WHAT YOU WILL DO » Copy out the records so that each line matches the original.

ENTRIES SHOWN »
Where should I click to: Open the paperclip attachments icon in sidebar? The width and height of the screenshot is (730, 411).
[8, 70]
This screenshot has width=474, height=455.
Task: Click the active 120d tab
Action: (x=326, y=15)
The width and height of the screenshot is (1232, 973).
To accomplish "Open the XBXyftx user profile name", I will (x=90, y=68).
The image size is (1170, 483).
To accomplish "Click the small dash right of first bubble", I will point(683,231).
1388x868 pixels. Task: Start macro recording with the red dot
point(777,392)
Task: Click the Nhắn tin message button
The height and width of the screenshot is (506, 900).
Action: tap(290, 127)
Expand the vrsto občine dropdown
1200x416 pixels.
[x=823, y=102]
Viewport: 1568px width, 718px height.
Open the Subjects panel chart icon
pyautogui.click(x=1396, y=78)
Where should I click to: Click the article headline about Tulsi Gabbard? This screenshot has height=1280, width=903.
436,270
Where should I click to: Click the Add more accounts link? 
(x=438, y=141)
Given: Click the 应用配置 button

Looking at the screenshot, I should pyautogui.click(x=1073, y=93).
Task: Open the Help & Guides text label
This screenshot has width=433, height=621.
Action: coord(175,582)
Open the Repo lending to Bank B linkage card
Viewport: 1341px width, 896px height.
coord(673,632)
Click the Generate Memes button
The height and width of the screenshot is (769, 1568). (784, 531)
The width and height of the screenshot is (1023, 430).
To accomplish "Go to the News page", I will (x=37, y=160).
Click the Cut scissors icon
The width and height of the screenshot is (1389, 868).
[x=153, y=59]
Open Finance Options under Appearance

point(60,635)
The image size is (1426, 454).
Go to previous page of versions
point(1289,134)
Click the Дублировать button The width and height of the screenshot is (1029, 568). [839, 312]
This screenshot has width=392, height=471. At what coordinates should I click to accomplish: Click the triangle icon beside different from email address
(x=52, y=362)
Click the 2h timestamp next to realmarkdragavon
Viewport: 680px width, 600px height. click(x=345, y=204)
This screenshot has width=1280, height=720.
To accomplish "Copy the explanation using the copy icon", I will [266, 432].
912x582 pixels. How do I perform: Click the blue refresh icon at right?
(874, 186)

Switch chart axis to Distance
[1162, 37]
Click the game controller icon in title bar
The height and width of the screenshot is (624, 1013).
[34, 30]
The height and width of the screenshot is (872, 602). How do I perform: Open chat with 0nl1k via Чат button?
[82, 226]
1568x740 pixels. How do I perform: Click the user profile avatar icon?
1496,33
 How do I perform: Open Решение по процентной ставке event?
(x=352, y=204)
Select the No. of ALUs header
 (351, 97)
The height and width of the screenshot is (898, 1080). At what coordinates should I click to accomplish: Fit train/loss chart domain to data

EXERCISE ANSWER »
Where should I click to: Open the paperclip attachments icon in sidebar? The width and height of the screenshot is (730, 411).
[8, 70]
This screenshot has width=474, height=455.
Task: Click the active 120d tab
Action: (x=326, y=15)
The width and height of the screenshot is (1232, 973).
To accomplish "Open the XBXyftx user profile name", I will (x=90, y=68).
The image size is (1170, 483).
To accomplish "Click the small dash right of first bubble", I will point(683,231).
1388x868 pixels. Task: Start macro recording with the red dot
point(777,392)
Task: Click the Nhắn tin message button
The height and width of the screenshot is (506, 900).
Action: tap(290, 127)
Expand the vrsto občine dropdown
1200x416 pixels.
[x=823, y=102]
Viewport: 1568px width, 718px height.
Open the Subjects panel chart icon
pyautogui.click(x=1396, y=78)
Where should I click to: Click the article headline about Tulsi Gabbard? This screenshot has height=1280, width=903.
436,270
Where should I click to: Click the Add more accounts link? 
(x=438, y=141)
Given: Click the 应用配置 button

Looking at the screenshot, I should pyautogui.click(x=1073, y=93).
Task: Open the Help & Guides text label
This screenshot has width=433, height=621.
Action: coord(175,582)
Open the Repo lending to Bank B linkage card
Viewport: 1341px width, 896px height.
coord(673,632)
Click the Generate Memes button
The height and width of the screenshot is (769, 1568). (784, 531)
The width and height of the screenshot is (1023, 430).
To accomplish "Go to the News page", I will (x=37, y=160).
Click the Cut scissors icon
The width and height of the screenshot is (1389, 868).
[x=153, y=59]
Open Finance Options under Appearance

point(60,635)
The image size is (1426, 454).
Go to previous page of versions
point(1289,134)
Click the Дублировать button The width and height of the screenshot is (1029, 568). [839, 312]
This screenshot has width=392, height=471. At what coordinates should I click to accomplish: Click the triangle icon beside different from email address
(x=52, y=362)
Click the 2h timestamp next to realmarkdragavon
Viewport: 680px width, 600px height. click(x=345, y=204)
This screenshot has width=1280, height=720.
To accomplish "Copy the explanation using the copy icon", I will [266, 432].
912x582 pixels. How do I perform: Click the blue refresh icon at right?
(874, 186)

Switch chart axis to Distance
[1162, 37]
Click the game controller icon in title bar
The height and width of the screenshot is (624, 1013).
[34, 30]
The height and width of the screenshot is (872, 602). How do I perform: Open chat with 0nl1k via Чат button?
[82, 226]
1568x740 pixels. How do I perform: Click the user profile avatar icon?
1496,33
 How do I perform: Open Решение по процентной ставке event?
(x=352, y=204)
Select the No. of ALUs header
 (351, 97)
The height and width of the screenshot is (898, 1080). At what coordinates should I click to accomplish: Fit train/loss chart domain to data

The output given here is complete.